Problem details — Copy the stretch of data below from the line containing "You are a computer-use agent." through the line containing "coord(245,62)", keeping every character unchanged and including nothing else.

--- Entries provided ---

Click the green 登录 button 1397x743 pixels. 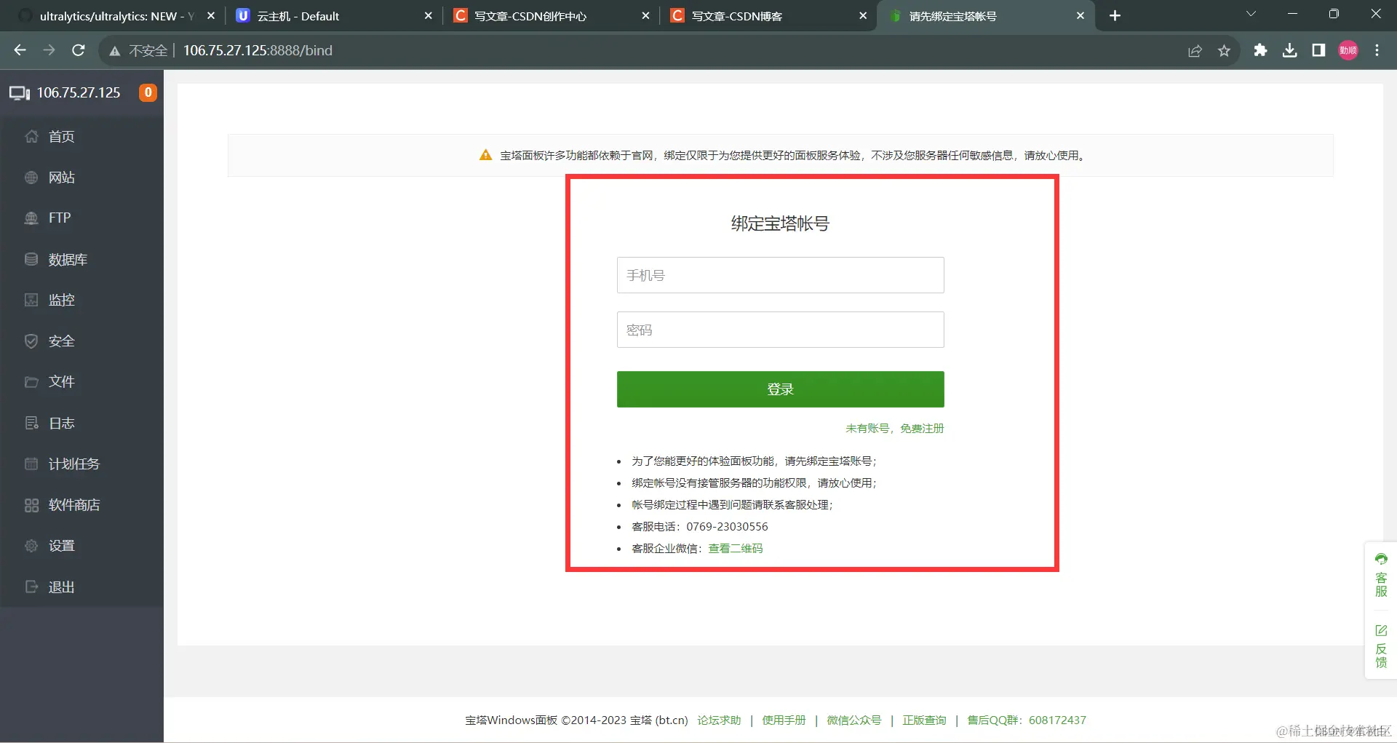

---
--- Entries provided ---

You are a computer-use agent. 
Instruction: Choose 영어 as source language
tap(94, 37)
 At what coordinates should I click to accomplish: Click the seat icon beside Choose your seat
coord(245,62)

---

Final result —
You are a computer-use agent. 
Instruction: Choose 영어 as source language
tap(94, 37)
 At what coordinates should I click to accomplish: Click the seat icon beside Choose your seat
coord(245,62)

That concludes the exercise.